Sunday, April 24, 2016

Unbound: Narrative Art of the Plains

The National Museum of the American Indian (NMAI) in New York at Bowling Green is such a perfect museum setting.  It is in the old customs house whose rotunda has murals around the ceiling by Reginald Marsh (1898-1954), known for his images of New York City.  The rotunda no longer has customs officials but the day I was there was used to entertain and teach little tots!


Around the circumference of the building are the galleries making it quite easy to follow from one gallery to the next.  The exhibition I went to see with a high school friend, David Phillips, tells Native American stories, which were narrated through images created on the materials at hand.  Originally, in the southwest the Indians told their stories as rock art, i.e. petroglyphs, then in the 18th century where this exhibition begins the Plains Indians used deer hide, buffalo robes and muslin on which to record their tales.  Still later their was ledger painting with pictures drawn on the pages of ledgers, account books of traders and government  agents.  Around the turn of the last century these were plentiful but today artists sometimes struggle to find individual pages from old ledgers.

I love the hide paintings and it does not take long until you begin to pick out the concept of the stories if not the actual event.  I was told by a Kiowa woman that the hides showing battles were usually painted by the men and the ones with more decorative images by the women, which is rather logical if you think about who was doing the fighting!   I would guess that the fans of each kind of decoration could be divided by the same sensibilities.  Of course, today, one finds these rules not always adhered to. 


One of the scenes on elk hide in the exhibition dates from around 1880.  It is by Spotted Tail, a Crow Indian, and illustrates the accomplishments in war of a fellow Crow, White Swan, who was a scout for the infamous, then Lieutenant Colonel, George Armstrong Custer.

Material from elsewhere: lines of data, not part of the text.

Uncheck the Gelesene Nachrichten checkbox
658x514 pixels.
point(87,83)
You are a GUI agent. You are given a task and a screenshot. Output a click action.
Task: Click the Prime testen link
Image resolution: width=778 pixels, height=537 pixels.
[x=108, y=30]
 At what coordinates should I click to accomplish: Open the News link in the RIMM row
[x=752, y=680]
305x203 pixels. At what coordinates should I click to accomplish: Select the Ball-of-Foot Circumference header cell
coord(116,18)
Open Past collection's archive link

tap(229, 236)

Two interesting women’s dresses had battle scenes on them.  One dates from the early 1900’s and is attributed to Running Antelope.  It represents battles of the Lakota Indians.  These  are “Honor dresses” made following in the tradition that only women who had relatives killed in battle could wear them.  Lauren Good Day Giago followed a more recent tradition honoring the achievements of her grandfather in the Vietnam war.

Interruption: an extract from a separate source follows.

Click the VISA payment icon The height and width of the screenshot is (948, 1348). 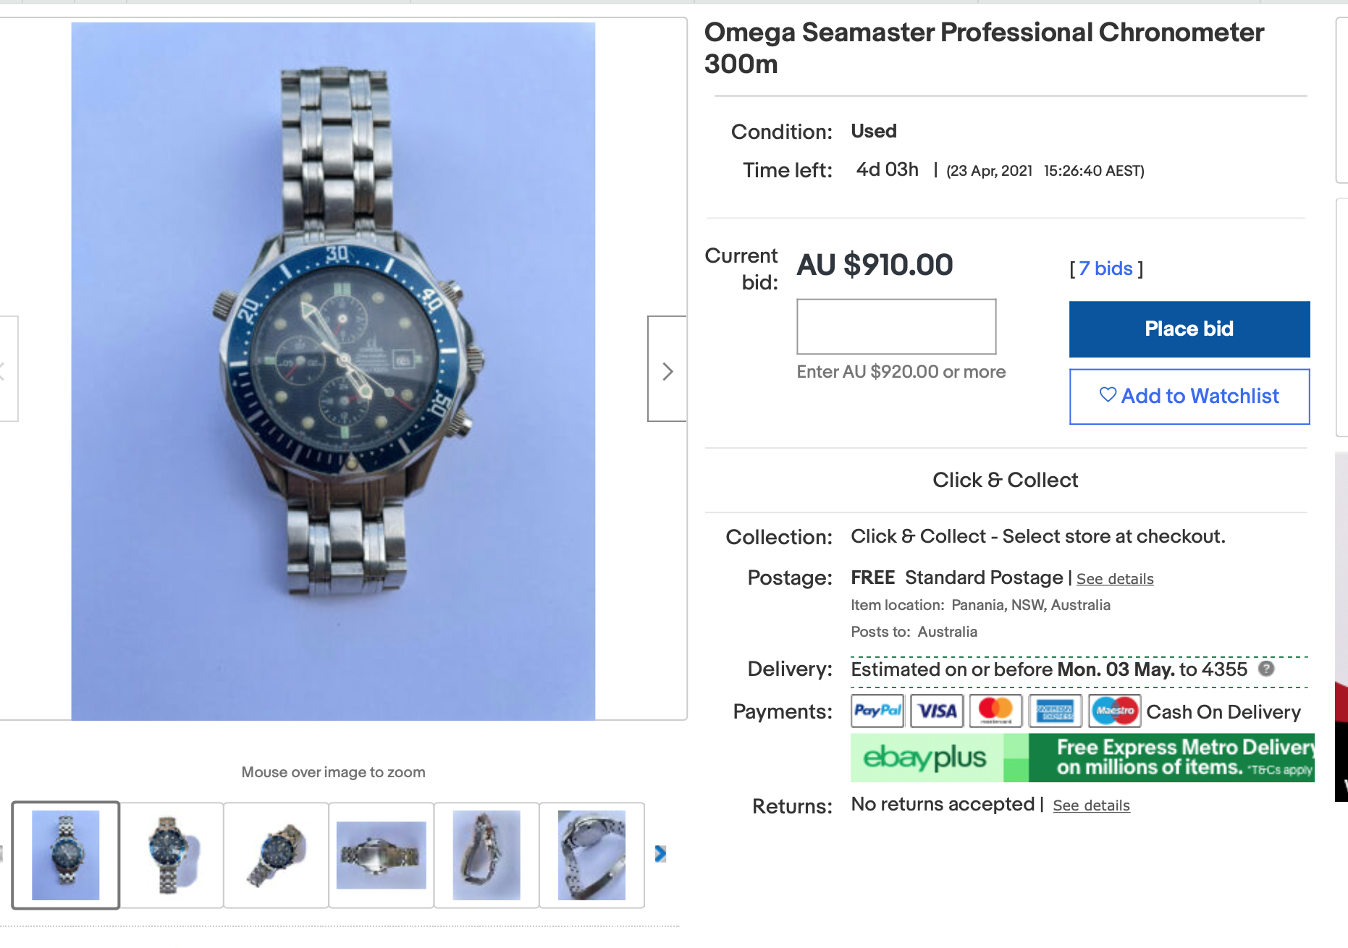[x=937, y=711]
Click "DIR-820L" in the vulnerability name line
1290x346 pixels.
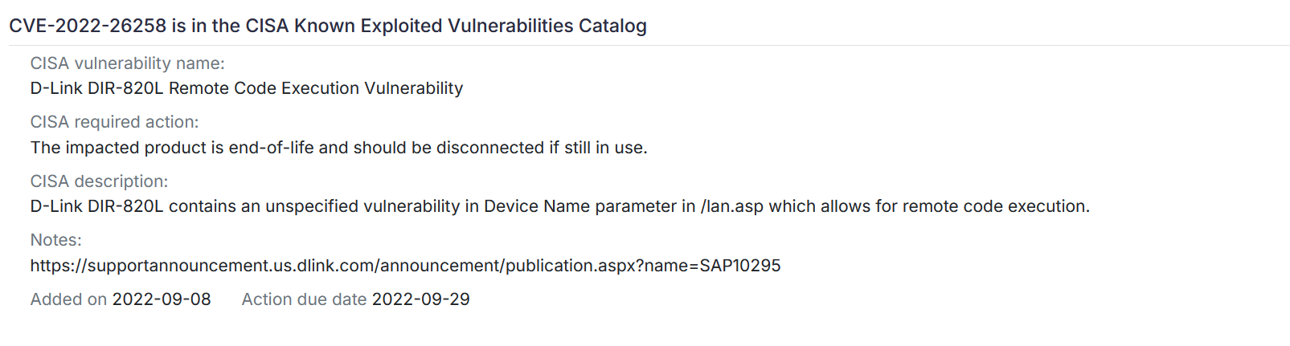(x=125, y=88)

The second part of this exhibition is devoted to the artists of today who are carrying on the tradition of hide and ledger painting.  It being easier to get one’s hands on sheets of ledger paper than hides, much less painting on them, more artists have followed this tradition.  The first or last, depending where you entered the exhibition is a hide, however.  It is by Dallin Maybee, Northern Arapaho/Seneca, who is a lawyer by profession, but is also an artist and is currently running Santa Fe’s famous Indian Market.  This work was created in 2013 on a commercially tanned hide with several different kinds of beads including steel, copper and gold accentuating the painted imagery.  Dallin says this is his interpretation of the evolution of Native traditional and contemporary art forms.  It reminded me of a model Tippi that I saw a few days later given from the Ralph T. Coe collection to the Metropolitan Museum.  It is from the 3rd quarter of the 18th century and painted by a Blackfoot, Alberta/Montana.   It is also uses beads and other materials enhancing the painted imagery.

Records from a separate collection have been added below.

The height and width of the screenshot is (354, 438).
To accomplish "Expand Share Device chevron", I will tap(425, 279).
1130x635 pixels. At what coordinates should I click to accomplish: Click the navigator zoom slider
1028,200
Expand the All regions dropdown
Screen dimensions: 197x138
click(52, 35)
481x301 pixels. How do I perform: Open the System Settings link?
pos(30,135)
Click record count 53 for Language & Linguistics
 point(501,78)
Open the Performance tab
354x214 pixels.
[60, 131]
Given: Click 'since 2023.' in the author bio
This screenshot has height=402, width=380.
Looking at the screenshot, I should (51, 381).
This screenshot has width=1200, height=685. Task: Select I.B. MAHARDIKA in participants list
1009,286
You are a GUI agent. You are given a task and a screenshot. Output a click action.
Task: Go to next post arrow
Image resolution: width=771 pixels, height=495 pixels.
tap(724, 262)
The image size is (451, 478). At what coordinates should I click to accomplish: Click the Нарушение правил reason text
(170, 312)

I have written often of the Ralph T. Coe Foundation and Ted Coe.  He was very close to the bead worker Joyce Growing Thunder Fogarty and bought objects by her and many members of her family.  Darryl Growing Thunder, Assiniboine/Sioux, Joyce’s son, is a leger painter and Ted suggested before he passed away that we look at Darryl’s work. We did and acquired our first ledger painting.  The last painting by Darryl that Ted bought he put on the ceiling over his bed so he could admire it when he was lying in bed!   My favorite of the works by Darryl in the exhibition is a depiction of traditional dancers in colored pencil, gold marker, graphite, ink and glue on an old ledger sheer. The artist dated his work 2012 beside the date on the sheet of 1871.  After writing this I see it is one of 3 candidates to be the cover of next year’s NMAI calendar!


I love collaborations so I will end with one.  This is by Darryl and his sister, Juanita.  It is a doll wearing an “Honor Dress” like we saw earlier.   Darryl painted the horse-raiding scene and Juanita created the doll and dress.  The Coe Foundation has a more elaborate doll by their mother Joyce which I have always loved.

To learn more you can look go to http://www.nmai.si.edu/explore/exhibitions/item/?id=951
The exhibition was curated by Emil Her Many Horses, Oglala Lakota, and will run through December 4 this year.